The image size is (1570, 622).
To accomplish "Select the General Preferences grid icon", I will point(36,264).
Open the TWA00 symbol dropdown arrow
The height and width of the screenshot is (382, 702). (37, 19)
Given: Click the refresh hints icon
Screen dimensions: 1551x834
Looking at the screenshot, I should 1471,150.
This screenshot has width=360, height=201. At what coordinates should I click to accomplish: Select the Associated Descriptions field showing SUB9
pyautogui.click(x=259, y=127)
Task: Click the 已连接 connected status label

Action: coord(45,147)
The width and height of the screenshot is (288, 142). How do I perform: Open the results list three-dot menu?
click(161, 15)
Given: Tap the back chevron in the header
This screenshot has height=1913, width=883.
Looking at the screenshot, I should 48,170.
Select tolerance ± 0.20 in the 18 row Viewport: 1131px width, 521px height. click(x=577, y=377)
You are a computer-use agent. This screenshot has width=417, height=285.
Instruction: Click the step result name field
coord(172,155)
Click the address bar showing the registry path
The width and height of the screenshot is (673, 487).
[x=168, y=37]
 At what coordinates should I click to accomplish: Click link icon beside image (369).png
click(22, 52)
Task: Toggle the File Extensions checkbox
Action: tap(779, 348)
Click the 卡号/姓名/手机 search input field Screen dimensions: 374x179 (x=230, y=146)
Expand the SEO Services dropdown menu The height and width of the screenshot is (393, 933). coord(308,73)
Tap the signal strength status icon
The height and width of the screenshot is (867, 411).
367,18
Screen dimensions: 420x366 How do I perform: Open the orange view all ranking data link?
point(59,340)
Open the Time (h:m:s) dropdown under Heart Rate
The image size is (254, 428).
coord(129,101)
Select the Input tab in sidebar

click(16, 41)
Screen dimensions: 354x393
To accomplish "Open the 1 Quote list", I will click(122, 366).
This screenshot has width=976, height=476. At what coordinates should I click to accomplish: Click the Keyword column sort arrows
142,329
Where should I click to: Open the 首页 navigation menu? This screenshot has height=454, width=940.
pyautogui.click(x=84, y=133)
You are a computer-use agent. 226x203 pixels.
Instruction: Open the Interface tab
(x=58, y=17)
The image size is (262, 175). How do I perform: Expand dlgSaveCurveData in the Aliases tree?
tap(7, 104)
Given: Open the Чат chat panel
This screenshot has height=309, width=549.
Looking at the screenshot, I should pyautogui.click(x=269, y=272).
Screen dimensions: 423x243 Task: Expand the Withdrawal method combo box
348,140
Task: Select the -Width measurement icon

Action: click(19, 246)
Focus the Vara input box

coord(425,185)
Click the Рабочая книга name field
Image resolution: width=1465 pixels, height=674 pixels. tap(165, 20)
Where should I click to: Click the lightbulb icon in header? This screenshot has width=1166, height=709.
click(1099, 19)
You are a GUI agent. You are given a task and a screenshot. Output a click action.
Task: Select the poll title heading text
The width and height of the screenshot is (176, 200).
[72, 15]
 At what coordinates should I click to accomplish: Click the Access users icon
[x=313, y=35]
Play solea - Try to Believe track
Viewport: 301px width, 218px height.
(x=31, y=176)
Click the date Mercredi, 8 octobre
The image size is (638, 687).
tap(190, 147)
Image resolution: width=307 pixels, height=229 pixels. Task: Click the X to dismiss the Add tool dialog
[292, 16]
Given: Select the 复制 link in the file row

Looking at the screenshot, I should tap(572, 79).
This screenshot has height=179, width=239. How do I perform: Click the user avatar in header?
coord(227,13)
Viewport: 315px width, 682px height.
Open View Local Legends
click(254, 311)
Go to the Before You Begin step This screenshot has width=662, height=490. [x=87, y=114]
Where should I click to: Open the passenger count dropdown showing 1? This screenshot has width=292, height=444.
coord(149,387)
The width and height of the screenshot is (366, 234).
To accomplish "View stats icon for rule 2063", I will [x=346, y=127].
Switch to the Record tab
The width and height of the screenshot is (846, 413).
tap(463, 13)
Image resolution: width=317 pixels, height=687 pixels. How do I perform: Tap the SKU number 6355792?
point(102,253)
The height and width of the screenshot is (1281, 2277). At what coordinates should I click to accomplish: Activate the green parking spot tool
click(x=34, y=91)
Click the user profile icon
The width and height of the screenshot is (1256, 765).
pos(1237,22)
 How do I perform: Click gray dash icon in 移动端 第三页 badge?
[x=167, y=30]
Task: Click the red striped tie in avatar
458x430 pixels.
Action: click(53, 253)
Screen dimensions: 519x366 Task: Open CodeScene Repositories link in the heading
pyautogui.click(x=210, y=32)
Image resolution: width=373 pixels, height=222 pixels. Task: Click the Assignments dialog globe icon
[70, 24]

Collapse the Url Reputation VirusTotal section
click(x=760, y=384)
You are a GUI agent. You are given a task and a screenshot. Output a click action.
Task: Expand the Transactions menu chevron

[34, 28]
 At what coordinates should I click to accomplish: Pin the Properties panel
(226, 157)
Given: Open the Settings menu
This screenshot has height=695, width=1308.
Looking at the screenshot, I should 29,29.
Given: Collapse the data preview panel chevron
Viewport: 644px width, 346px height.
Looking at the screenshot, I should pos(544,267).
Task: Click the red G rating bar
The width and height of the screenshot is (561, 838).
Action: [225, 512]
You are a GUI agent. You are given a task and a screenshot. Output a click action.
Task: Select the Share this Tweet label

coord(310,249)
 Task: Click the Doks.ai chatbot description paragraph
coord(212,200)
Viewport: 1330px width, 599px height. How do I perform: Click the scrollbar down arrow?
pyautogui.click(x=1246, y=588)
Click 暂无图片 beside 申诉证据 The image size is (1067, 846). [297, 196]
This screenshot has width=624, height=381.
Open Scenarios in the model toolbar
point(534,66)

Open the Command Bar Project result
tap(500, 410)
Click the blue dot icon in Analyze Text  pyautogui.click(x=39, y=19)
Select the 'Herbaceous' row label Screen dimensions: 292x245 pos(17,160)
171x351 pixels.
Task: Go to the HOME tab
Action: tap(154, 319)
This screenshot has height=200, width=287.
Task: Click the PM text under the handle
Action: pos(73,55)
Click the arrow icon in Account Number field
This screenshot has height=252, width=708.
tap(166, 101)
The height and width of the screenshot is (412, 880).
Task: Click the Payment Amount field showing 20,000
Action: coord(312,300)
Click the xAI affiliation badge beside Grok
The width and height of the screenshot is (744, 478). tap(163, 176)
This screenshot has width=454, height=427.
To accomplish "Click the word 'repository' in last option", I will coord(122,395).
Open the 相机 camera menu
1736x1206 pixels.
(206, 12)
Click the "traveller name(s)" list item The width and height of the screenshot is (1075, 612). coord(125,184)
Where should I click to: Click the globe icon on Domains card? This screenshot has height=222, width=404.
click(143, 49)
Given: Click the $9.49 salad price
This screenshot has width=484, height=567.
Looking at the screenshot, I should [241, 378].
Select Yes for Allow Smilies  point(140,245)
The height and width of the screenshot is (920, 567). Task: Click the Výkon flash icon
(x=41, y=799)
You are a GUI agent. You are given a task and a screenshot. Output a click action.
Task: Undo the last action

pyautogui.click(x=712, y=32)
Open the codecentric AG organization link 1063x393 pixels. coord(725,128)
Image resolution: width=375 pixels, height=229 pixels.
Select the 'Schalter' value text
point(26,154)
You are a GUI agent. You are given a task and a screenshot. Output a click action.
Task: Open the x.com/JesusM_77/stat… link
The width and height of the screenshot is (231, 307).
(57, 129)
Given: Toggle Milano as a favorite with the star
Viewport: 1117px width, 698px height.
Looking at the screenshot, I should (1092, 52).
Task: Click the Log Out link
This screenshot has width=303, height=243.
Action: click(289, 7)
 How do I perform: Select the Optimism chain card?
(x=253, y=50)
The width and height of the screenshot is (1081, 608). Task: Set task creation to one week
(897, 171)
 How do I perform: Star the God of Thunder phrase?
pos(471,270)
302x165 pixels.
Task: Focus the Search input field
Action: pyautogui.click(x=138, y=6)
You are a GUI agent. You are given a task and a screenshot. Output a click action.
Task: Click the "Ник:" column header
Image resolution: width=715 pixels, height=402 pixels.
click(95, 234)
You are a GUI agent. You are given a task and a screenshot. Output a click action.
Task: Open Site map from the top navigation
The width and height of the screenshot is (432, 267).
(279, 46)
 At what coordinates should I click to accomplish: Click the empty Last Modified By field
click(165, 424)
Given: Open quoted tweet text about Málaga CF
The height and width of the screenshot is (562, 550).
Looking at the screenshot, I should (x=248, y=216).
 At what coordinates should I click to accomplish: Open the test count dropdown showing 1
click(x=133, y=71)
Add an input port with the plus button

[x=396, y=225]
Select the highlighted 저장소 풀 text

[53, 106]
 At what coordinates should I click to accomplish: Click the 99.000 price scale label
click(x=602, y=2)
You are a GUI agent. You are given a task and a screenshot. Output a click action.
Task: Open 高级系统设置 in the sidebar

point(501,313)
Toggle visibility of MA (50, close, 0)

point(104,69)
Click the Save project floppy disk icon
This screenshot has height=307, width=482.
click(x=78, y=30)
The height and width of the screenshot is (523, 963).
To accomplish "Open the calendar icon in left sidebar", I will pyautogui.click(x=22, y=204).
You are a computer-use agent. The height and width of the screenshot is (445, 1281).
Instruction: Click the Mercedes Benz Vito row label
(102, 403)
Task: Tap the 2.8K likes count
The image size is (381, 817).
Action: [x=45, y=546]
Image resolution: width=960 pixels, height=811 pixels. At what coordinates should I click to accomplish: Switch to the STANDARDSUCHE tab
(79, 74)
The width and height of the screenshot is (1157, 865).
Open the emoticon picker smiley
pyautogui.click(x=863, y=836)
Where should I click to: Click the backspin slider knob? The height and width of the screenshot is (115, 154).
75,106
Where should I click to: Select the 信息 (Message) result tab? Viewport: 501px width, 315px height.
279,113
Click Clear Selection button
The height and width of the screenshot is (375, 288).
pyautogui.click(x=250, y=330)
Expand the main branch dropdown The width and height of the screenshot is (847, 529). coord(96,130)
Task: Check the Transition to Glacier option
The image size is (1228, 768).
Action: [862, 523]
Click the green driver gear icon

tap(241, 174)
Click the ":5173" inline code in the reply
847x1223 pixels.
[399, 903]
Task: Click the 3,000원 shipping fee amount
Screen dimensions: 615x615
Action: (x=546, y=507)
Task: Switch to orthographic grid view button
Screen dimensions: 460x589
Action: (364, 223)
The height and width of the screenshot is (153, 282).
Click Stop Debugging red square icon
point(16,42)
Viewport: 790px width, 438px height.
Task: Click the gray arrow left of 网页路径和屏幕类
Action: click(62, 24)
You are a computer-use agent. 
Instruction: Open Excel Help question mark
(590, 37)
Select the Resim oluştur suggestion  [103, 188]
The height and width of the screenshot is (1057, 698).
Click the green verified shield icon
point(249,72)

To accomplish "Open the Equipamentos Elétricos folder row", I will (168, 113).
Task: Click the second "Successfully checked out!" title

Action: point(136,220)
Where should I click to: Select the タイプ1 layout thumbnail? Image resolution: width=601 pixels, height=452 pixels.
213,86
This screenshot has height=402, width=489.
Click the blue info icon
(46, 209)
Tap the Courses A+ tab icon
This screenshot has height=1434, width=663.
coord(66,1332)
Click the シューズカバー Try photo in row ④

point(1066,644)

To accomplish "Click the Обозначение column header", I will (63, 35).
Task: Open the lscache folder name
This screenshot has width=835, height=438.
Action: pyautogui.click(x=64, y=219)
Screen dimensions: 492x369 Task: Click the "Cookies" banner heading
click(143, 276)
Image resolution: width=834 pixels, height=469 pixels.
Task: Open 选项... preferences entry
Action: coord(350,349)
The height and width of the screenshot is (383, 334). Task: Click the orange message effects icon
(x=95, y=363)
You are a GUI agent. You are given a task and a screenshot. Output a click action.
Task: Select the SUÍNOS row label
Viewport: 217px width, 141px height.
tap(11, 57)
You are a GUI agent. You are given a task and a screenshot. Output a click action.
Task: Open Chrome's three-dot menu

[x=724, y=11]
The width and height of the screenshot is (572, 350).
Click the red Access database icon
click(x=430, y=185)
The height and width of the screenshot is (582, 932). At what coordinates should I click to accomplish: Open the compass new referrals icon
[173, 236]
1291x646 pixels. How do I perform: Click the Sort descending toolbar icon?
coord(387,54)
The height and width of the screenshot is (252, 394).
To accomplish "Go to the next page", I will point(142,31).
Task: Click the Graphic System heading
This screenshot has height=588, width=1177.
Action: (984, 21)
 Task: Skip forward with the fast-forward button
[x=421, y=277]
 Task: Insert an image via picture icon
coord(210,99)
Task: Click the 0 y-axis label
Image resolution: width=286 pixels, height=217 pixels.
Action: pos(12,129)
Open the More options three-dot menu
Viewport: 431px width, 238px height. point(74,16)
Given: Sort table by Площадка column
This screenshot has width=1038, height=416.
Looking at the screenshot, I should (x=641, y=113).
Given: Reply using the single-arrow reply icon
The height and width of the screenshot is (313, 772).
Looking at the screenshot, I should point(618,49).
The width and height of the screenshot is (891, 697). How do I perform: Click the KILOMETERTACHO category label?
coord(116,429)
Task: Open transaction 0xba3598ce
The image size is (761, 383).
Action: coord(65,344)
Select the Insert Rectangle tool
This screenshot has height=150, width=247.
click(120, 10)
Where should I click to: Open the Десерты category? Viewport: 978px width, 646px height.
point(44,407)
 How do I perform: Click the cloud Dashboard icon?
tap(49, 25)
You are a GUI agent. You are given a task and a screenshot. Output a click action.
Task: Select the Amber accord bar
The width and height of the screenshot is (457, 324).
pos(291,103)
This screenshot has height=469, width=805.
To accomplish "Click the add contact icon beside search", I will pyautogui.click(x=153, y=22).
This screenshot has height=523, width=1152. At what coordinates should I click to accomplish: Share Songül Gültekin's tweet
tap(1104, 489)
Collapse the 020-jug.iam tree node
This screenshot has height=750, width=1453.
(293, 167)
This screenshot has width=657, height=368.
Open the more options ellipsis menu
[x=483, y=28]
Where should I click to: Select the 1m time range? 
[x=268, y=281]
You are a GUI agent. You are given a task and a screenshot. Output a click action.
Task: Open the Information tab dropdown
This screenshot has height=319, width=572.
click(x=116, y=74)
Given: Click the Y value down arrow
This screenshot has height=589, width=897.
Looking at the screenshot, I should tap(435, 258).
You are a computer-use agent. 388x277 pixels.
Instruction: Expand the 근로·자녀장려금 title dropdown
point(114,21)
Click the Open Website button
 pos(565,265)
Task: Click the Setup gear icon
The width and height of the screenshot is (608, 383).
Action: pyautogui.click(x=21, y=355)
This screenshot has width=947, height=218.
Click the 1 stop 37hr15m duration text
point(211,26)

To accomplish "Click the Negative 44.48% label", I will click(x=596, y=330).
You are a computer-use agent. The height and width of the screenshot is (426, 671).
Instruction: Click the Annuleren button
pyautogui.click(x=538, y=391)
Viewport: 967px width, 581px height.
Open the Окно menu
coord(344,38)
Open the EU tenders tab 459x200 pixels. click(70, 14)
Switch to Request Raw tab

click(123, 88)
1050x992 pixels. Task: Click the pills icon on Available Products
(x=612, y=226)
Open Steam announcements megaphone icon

────────────────────────────────────────

• Exercise brief
Give back exactly the lines of the listing above, starting with its first line and ending with the line that holds "Given: Click the refresh hints icon".

• Solution to the exercise
The image size is (1570, 622).
To accomplish "Select the General Preferences grid icon", I will point(36,264).
Open the TWA00 symbol dropdown arrow
The height and width of the screenshot is (382, 702). (37, 19)
Given: Click the refresh hints icon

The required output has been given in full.